TILs and splenocytes stained with different antibodies were analyzed on BD LSR II or BD LSRFortessa Flow Cytometer (BD Biosciences) at the HMRI Flow Cytometry Core. The data were analyzed manually with FlowJo software (version10, Tree Star).
Statistical analysis
Mice were randomly assigned to control group and treatment group. The data were processed using GraphPad Prism8 and presented as mean ± SD. The means of the two sample groups were compared by using an unpaired 2-tailed Student’s t test. The p-value of animal survival was determined by the log-rank test. A p-value less than 0.05 is regarded as statistically significant.
Results
Tumor-infiltrating TRP-1-specific CD4+ T lymphocytes displayed an exhaustion phenotype, which was prevented by immune checkpoint blockade
We were interested in understanding how tumor-specific Trp-1 CD4+ T lymphocytes respond when they encounter an excessive amount of tumor antigens in mice. WT B6 (CD45.1+) mice were subcutaneously inoculated with 5 × 105 B16F10 murine melanoma cells on day 0. Twelve days after implantation, when tumor diameter reached to 0.8-1 cm, mice were treated with sublethal 5-Gy total body irradiation to remove homeostatic cytokine sinks [15]. Six hours later on the same day, 5 × 104 freshly isolated naïve Trp-1 cells from 8-week-old male Trp-1 CD4+ TCR transgenic mice were intravenously injected into the irradiated mice. In addition, to test the effect of immune checkpoint blockade on TRP-1 CD4+ T lymphocytes, mice were randomly divided into two groups and each group received αPD-L1 antibody or PBS via ip injection (Figure 1A). On day 24, mice were euthanized, tumors were excised, and tumor infiltrating lymphocytes (TILs) were purified.
Figure 1.
Anticancer activity of adoptively transferred Trp-1 CD4+ T lymphocytes in mice bearing subcutaneous melanoma and efficacy of co-treatment with immune checkpoint blockade. A. Schematic diagram showing the treatment regimen and the timeline for mice bearing melanoma. On day 24 post-tumor inoculation, the adoptively transferred Trp-1 CD4+ T lymphocytes isolated from irradiated WT B6 (CD45.1+) recipient mice were examined. All plots and histograms of flow cytometric analysis were gated on adoptively transferred CD4+ T lymphocytes among living splenocytes and TILs. B and C. Proportions of Trp-1 CD4+ T lymphocytes (CD45.2+Vβ14+) among gated total CD4+ T lymphocytes isolated from spleens and tumors on day 24. D and E. Representative flow and bar graphs of Tim-3 and Lag-3 expression on tumor infiltrating Trp-1 CD4+ T lymphocytes of each treatment group. F and G. PD-1 expression in tumor infiltrating Trp-1 CD4+ T lymphocytes of each treatment group. Experiments were repeated three times independently and data are presented as mean ± SD (n=4) from one representative experiment. Not significant = ns: P value >0.05; *: P<0.05; **: P<0.01; ***: P<0.001; ****: P<0.0001. Unpaired 2-tailed Student’s t test.

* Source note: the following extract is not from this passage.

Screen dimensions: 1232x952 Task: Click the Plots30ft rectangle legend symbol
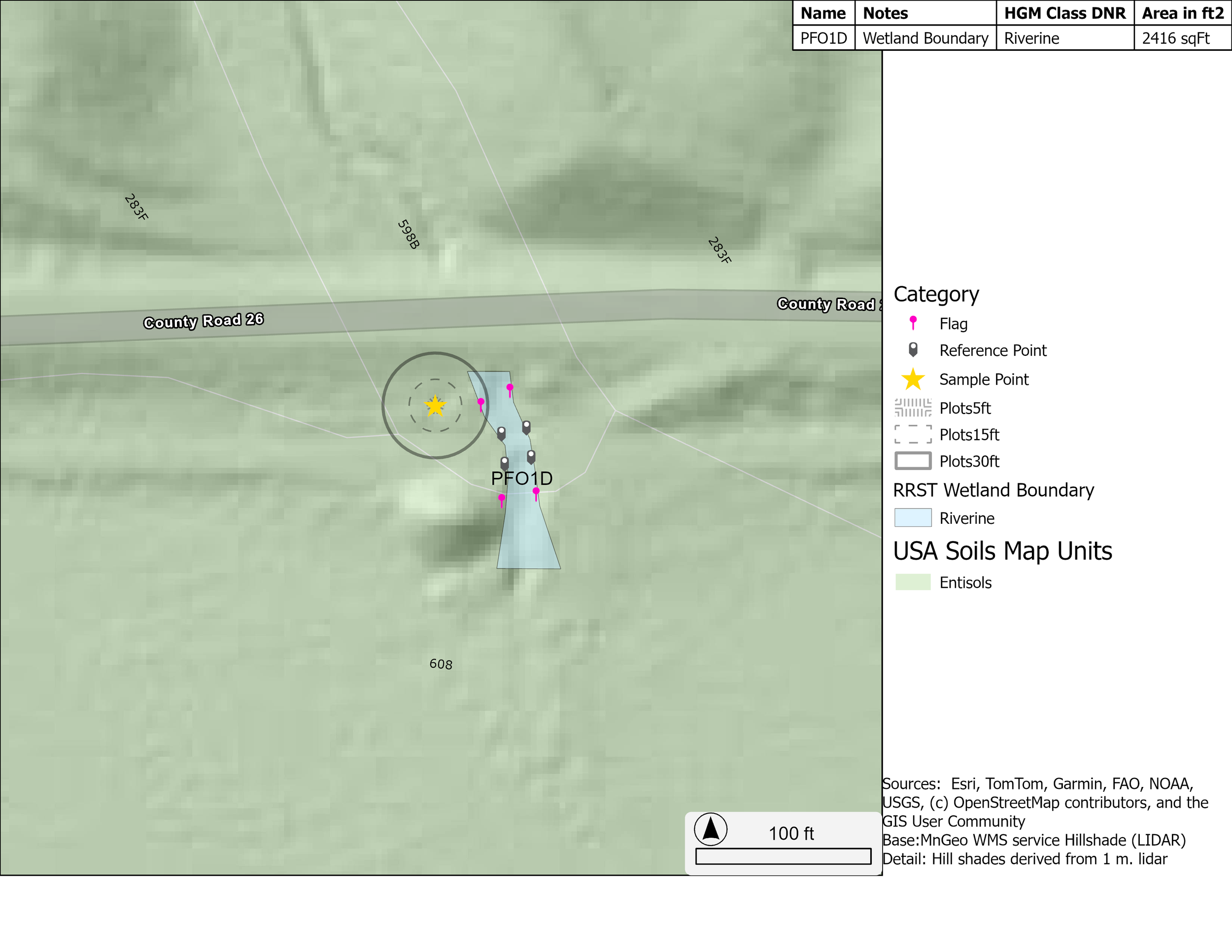point(913,461)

The gating strategy for detecting the Trp-1 CD4+ T lymphocytes is shown in Supplementary Figure 1A. Flow cytometry analyses indicate that, in comparison with PBS treatment group, mice treated with αPD-L1 possessed a significantly higher percentage of Trp-1 CD4+ T lymphocytes in the spleen, 79.9% vs 48.4% (Figure 1B, 1C). There was no difference in the percentage of tumor infiltrating Trp-1 CD4+ T lymphocytes between αPD-L1 and PBS treatment groups (Figure 1B, 1C). In comparison with cells purified from spleen, tumor infiltrating Trp-1 CD4+ T lymphocytes lost Slamf6 expression and expressed high level of CXCR6, with or without αPD-L1 treatment (Supplementary Figure 1B). Moreover, there was a higher percentage of CD62L-CD44+ Trp-1 cells in spleens in mice treated with Trp-1 CD4+ T lymphocytes/αPD-L1 compared with mice treated with the regimen of Trp-1 CD4+ T cells/PBS (Supplementary Figure 1C). Tumor infiltrating Trp-1 CD4+ T lymphocytes lost the expression of CD62L, and instead expressed CD44, and became terminal-effector like T lymphocytes (data not shown). Meanwhile, αPD-L1 treatment prevented the expression of exhaustion markers Tim-3 and Lag-3 in tumor infiltrating Trp-1 CD4+ T lymphocytes (Figure 1D, 1E). Additionally, αPD-L1 treatment decreased the PD-1 expression on Trp-1 CD4+ T lymphocytes compared with PBS treatment (Figure 1F, 1G). Hence, tumor-specific Trp-1 CD4+ T lymphocytes indeed displayed the exhaustion phenotype after infiltration into tumors, which was alleviated by αPD-L1 immune checkpoint blockade.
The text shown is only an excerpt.